Tech Support Guy System Info Utility version 1.0.0.1
OS Version: Microsoft Windows 7 Professional , 32 bit
Processor: Intel(R) Core(TM)2 Duo CPU T8300 @ 2.40GHz, x64 Family 6 Model 23 Stepping 6
Processor Count: 2
RAM: 3054 Mb
Graphics Card: NVIDIA Quadro NVS 140M, 128 Mb
Hard Drives: C: Total - 88420 MB, Free - 24264 MB; E: Total - 476937 MB, Free - 102207 MB; 
Motherboard: LENOVO, 6459CTO, Not Available, VF1EL82L10V
Antivirus: Kaspersky Anti-Virus, Updated and Enabled


----------



## calvin-c (May 17, 2006)

If you're talking about the window being blank, that happened to me last night. In fact the entire control panel was blank. Everything came back on a reboot so I'm pretty sure the problem was one of the services I'd shut down. Probably the licensing service. Can't find the post I read last night, but it recommended running slui.exe to restart the service-I figured that if one service had failed to start there might be others so I tried a reboot to restart them all, and it worked.

But if that doesn't work for you then you might try running slui.exe


----------



## Mollie (Nov 2, 2002)

A little more info - what you posted doesn't explain anything. 

Are you trying to connect a printer? Do you have a printer connected? Wired or wireless? What brand? Have you gone to the printer website and downloaded/installed the latest drivers for your printer? Has Windows 7 detected the printer before this, and now it won't? 

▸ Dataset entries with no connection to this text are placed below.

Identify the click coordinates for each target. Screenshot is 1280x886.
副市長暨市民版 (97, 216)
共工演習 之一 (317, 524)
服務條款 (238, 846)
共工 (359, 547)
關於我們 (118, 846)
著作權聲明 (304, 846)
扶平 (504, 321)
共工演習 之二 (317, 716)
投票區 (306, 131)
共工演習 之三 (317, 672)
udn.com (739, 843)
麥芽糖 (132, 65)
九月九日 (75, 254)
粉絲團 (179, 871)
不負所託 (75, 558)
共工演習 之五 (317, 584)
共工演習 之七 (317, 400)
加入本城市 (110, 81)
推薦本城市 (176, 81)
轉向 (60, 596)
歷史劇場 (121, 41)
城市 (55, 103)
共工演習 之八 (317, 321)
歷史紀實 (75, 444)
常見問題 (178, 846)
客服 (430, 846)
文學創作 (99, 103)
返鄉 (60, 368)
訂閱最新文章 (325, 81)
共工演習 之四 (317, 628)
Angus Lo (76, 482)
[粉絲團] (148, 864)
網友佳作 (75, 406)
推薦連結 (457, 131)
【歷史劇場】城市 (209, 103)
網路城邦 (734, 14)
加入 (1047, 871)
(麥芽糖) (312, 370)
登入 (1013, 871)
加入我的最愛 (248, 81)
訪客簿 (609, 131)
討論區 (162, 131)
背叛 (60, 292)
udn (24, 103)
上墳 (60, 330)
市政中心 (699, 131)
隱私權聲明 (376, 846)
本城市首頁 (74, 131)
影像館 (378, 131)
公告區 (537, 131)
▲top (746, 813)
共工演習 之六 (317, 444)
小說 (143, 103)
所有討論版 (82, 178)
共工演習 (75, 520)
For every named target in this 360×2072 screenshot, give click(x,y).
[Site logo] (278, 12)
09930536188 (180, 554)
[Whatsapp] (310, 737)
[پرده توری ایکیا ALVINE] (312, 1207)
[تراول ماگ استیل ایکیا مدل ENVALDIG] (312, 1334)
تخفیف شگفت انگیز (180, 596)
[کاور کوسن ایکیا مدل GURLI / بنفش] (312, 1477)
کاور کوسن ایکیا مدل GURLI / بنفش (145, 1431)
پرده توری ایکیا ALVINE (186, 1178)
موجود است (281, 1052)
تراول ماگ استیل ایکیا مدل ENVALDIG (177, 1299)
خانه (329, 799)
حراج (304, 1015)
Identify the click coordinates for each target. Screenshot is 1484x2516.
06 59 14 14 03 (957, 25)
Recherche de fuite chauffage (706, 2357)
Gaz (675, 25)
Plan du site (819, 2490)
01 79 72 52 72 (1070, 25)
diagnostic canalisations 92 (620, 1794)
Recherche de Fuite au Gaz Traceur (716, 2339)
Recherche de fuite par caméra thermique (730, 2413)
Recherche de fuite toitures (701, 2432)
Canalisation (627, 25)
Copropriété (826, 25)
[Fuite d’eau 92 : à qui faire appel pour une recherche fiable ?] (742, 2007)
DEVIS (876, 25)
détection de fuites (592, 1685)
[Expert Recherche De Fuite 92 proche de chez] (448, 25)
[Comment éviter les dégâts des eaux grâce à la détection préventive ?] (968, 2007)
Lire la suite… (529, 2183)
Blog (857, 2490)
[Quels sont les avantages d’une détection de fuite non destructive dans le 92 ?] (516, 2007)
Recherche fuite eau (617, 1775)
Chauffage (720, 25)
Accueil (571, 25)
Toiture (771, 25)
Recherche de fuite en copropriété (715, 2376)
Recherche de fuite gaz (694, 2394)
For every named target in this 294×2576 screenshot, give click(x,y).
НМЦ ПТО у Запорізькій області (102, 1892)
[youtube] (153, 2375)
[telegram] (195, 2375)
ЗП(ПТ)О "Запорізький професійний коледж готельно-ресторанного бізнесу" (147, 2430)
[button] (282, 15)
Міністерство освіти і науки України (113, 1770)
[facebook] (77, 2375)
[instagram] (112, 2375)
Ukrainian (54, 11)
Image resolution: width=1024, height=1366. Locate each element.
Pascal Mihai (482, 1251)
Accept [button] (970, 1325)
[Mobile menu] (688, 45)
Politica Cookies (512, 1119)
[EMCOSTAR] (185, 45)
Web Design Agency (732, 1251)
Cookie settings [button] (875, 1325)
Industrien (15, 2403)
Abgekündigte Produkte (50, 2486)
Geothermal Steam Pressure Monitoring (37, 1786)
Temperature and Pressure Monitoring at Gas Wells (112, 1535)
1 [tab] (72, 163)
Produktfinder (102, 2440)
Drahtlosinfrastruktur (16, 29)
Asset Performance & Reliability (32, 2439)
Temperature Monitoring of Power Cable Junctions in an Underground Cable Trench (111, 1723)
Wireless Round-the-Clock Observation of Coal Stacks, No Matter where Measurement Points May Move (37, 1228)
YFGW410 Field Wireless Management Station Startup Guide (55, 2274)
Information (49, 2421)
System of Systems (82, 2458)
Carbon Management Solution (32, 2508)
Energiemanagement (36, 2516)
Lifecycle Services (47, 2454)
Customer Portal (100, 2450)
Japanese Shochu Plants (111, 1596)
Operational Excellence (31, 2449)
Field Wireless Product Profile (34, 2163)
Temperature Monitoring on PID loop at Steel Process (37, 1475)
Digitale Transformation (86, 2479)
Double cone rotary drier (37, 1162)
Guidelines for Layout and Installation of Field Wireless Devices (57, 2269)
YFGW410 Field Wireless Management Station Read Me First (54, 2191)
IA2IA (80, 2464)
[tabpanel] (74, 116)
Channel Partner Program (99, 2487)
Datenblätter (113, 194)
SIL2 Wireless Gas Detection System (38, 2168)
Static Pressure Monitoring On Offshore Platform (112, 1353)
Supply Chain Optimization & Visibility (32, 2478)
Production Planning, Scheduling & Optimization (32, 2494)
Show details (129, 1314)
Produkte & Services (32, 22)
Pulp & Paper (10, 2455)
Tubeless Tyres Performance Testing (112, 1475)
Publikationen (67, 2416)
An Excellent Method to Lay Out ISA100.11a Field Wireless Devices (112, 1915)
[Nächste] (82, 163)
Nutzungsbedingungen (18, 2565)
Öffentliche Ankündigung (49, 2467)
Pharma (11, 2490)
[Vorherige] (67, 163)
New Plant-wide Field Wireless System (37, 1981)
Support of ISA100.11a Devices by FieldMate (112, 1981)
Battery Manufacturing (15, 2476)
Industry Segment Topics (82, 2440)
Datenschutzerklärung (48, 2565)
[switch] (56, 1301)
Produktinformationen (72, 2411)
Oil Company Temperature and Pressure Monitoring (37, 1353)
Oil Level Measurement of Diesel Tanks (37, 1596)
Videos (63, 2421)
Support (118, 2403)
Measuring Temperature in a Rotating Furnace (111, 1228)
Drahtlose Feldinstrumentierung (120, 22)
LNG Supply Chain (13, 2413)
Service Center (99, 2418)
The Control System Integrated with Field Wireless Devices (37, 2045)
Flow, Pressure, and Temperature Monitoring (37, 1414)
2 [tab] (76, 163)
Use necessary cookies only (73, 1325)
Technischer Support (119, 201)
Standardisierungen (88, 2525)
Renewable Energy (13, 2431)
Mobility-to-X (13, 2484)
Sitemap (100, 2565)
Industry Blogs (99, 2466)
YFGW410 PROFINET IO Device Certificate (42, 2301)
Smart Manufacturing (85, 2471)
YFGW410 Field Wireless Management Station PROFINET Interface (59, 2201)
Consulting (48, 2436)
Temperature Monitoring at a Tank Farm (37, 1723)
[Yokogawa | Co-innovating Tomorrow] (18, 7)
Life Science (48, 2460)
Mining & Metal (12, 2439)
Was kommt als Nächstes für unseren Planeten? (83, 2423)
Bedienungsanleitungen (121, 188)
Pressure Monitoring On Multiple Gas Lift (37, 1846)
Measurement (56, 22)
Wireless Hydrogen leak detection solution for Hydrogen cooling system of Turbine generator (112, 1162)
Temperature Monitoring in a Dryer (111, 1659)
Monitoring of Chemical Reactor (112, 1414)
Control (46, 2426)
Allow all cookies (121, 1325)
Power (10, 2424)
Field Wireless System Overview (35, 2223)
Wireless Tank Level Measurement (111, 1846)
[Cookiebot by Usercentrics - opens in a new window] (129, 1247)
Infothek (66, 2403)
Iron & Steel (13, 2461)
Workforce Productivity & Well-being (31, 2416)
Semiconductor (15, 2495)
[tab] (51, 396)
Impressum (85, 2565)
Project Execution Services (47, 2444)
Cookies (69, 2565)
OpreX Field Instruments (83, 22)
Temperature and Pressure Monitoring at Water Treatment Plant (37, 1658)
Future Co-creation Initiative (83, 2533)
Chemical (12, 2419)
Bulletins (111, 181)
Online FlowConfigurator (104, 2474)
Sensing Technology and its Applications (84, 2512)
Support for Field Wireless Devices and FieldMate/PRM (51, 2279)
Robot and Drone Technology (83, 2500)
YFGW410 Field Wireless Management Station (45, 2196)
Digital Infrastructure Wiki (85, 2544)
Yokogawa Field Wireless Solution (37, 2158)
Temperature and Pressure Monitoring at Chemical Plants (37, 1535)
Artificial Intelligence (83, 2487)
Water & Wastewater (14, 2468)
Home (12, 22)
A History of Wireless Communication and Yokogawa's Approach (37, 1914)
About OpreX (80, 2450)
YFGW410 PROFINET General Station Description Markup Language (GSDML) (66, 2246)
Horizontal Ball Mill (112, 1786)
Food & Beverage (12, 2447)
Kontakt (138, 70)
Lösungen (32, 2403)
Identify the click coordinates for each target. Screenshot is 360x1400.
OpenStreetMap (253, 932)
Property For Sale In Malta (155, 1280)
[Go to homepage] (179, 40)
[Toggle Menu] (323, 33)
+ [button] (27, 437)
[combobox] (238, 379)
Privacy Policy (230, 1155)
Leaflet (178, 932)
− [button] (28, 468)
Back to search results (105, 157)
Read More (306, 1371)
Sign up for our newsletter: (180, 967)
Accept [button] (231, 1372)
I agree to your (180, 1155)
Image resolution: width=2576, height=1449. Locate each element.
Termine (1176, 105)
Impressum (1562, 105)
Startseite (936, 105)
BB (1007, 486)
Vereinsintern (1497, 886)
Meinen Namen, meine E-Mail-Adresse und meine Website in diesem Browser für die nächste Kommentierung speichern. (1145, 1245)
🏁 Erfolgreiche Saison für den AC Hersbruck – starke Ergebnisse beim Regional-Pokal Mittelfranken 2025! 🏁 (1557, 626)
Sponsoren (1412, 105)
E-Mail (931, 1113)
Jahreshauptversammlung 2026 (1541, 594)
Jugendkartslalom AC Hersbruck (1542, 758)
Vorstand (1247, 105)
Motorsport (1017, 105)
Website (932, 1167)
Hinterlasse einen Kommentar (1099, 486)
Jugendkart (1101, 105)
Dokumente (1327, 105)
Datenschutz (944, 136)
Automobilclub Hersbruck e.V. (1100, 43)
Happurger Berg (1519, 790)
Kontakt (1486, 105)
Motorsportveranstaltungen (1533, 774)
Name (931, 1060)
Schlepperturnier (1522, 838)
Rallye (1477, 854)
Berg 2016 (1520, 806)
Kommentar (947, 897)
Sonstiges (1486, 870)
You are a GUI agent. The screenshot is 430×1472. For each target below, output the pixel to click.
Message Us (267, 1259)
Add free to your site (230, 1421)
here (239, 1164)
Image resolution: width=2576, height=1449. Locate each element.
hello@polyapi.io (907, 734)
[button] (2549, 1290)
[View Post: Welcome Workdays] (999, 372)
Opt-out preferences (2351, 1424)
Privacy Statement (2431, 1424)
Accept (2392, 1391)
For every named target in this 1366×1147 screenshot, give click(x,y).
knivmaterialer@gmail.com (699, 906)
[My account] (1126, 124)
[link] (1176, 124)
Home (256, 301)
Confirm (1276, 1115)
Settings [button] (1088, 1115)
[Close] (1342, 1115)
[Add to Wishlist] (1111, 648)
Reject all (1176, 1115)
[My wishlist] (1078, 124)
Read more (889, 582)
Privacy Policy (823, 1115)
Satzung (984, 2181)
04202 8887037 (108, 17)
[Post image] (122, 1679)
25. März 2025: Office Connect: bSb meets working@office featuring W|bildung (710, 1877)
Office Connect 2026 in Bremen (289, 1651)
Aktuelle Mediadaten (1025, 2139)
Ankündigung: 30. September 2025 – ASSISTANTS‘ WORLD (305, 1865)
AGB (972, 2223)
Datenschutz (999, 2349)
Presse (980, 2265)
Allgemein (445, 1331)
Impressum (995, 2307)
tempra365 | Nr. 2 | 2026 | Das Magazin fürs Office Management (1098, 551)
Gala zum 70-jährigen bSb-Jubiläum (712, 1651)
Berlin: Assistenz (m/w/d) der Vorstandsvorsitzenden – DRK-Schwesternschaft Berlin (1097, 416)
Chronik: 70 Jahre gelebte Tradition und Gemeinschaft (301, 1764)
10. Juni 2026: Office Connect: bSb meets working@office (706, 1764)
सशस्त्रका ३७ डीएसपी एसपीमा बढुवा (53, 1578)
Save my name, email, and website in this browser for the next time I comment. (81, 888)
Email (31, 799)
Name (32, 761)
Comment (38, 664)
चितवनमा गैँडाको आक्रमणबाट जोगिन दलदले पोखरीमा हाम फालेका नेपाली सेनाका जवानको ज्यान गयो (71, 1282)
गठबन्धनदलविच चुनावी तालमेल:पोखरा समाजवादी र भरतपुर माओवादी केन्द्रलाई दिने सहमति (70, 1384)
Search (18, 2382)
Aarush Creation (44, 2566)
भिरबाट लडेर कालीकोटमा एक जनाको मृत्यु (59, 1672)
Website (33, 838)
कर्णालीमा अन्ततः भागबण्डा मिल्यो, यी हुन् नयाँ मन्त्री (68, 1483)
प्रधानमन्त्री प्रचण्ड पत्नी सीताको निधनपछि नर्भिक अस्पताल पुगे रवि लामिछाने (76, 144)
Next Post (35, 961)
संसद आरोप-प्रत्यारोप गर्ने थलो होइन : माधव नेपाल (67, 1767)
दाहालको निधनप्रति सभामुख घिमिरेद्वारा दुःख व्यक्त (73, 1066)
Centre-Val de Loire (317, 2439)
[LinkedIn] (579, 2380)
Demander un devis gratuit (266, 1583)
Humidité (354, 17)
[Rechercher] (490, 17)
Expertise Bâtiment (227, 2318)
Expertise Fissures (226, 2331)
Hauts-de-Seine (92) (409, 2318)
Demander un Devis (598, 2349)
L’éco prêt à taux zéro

A little info goes a long way.

Mollie


----------



## TWMurrel (Nov 23, 2010)

Hi Mollie,
Yes I have the printer connected and it prints without any problem however, I cannot access the printers or any usb devices when clicking on the "Safely Remove Hardware and Eject Media" tab. The page opens to "Open Devices and Printers". I click on that and the page stays blank and the green progress line continues to search. I have left it search for hours but it cannot find any installed devices. Also, I cannot access the printers to change the default through the control panel. Clicking on the "view devices and printers" results in the same blank screen with green progress bar searching and searching.
I would really appreciate any help you could provide.

Thanks,

Tom


----------



## Mollie (Nov 2, 2002)

You say it prints without any problem, so I guess I'm not quite understanding. What exactly are you trying to do?

Mollie


----------



## TWMurrel (Nov 23, 2010)

Hi Mollie,
Thanks for the reply. I am trying to change the default printer and remove USB devices safely from my computer. The printer is an all-in-one printer and it will not scan images to the pc. It will print. All instructions say to use the "device and printer" options in the control panel to change printers/devices etc. The system will not do that and I do not want to have to do a "clean" install of Windows 7 and have to re-install all of the programs.
I spent $60 with HP for help with this and they said it was a windows 7 Operating System problem. So I am stumped.


----------



## calvin-c (May 17, 2006)

I found this thread on a Windows 7 forum. http://www.sevenforums.com/hardware-devices/8157-device-printer-panel-does-not-load.html
Most of it says to auto-load the Bluetooth Support Service, although that doesn't really make sense to solve a printer problem, but another part of it says to stop & restart the Spooler service. Either way it sounds like some service that should be running isn't-but solutions seem to range all over the list of services.


----------



## Mollie (Nov 2, 2002)

To uninstall your printer from the devices and printers folder, right click on the printer you wish to uninstall then click on "remove device." That should uninstall the printer and its driver. However, knowing HP, there is probably a ton of software installed for your printer so to be sure to uninstall that software. You may even want to try uninstalling the HP printer software first to see if that helps.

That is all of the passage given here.